FreeBSD doesn't have separate package for header files, like many Linux system do, headers are always installed. There's never a need for a -dev, -devel, etc. suffix (-devel packages do exist , but it means that it's a development version of an application or library).

So, the correct package name is google-ctemplate, this should also install the header files. This should be installed automatically by the port, you can check this with `pkg info | grep ctemplate`. If it's installed, remove it, and install it again, the same command will also just install the port if it's not installed already: `make -C /usr/ports/textproc/google-ctemplate clean deinstall install`.

When installing a port, it's not a good idea to install a dependency as a package (i.e. with the pkg(8) command) unless you're sure you know what you're doing.


----------



## philo_neo (Feb 6, 2014)

So, I first do: `make -C /usr/ports/textproc/google-ctemplate clean deinstall install`. No problems to install the package google-ctemplate,  but after that it was very difficult to localise problems and before, when I used FreeBSD 9.2, Workbench 5.2 ran. I think that the package manager uses a new command pkg(8).
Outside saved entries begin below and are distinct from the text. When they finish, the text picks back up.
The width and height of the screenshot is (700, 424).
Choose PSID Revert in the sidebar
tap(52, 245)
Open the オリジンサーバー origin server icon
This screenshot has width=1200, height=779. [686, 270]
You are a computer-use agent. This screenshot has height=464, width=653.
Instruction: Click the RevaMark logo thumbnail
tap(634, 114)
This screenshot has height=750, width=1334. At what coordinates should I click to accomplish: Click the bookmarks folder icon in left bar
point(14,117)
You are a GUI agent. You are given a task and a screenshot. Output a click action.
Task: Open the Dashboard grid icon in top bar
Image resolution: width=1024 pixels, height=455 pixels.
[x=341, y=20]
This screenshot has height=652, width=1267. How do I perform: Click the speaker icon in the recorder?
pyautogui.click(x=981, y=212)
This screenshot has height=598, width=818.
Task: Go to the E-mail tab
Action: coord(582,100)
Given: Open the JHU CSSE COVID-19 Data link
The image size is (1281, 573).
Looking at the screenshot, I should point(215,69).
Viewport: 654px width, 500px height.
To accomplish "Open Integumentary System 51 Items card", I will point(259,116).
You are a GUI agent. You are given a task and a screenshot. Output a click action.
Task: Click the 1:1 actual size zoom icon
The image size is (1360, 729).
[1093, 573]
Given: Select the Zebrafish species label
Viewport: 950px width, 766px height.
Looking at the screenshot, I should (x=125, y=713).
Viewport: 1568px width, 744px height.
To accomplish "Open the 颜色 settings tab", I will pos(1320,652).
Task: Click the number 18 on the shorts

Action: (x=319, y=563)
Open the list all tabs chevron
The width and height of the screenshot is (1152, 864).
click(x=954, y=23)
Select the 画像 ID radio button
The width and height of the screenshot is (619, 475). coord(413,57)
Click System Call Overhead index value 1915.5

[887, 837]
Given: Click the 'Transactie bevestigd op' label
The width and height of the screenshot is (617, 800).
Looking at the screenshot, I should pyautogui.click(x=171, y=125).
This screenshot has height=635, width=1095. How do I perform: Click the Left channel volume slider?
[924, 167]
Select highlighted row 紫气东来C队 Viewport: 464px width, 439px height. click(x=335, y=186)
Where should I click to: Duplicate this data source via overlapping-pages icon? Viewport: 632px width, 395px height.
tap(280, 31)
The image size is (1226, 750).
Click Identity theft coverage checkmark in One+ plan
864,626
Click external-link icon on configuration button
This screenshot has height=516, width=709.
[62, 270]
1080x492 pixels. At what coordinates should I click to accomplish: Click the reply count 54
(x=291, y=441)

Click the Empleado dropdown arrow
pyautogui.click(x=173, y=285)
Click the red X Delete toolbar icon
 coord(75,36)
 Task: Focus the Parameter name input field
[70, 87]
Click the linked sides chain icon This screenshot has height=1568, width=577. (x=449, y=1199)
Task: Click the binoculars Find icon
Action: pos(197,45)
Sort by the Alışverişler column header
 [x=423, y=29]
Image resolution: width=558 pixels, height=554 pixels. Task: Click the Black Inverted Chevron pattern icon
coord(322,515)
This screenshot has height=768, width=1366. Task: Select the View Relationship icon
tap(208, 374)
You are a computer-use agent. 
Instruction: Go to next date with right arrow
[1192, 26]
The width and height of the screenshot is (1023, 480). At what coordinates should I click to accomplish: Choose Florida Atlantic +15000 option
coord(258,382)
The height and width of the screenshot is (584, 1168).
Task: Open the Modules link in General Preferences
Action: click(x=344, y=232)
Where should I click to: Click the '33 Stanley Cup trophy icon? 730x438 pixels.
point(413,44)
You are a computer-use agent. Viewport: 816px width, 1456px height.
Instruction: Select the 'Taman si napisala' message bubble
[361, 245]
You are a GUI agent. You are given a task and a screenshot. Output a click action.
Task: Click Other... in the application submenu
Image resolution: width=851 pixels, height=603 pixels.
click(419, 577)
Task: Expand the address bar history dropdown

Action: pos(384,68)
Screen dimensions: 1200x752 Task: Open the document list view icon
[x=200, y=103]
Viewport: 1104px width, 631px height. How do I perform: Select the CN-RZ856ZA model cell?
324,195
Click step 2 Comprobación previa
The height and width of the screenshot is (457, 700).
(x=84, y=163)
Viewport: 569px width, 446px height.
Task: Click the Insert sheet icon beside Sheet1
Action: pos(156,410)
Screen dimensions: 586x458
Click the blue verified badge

> If it's installed, remove it, and install it again, the same command will also just install the port if it's not installed already:
> `make -C /usr/ports/textproc/google-ctemplate clean deinstall install`
> 
> When installing a port, it's not a good idea to install a dependency as a package (ie. with the pkg(8) command) unless you're sure you know what you're doing.



I read a blog about problems between *W*orkbench versions 52 and 55. I scanned for a devel version of workbench55 in the ports tree, this port is not upgraded.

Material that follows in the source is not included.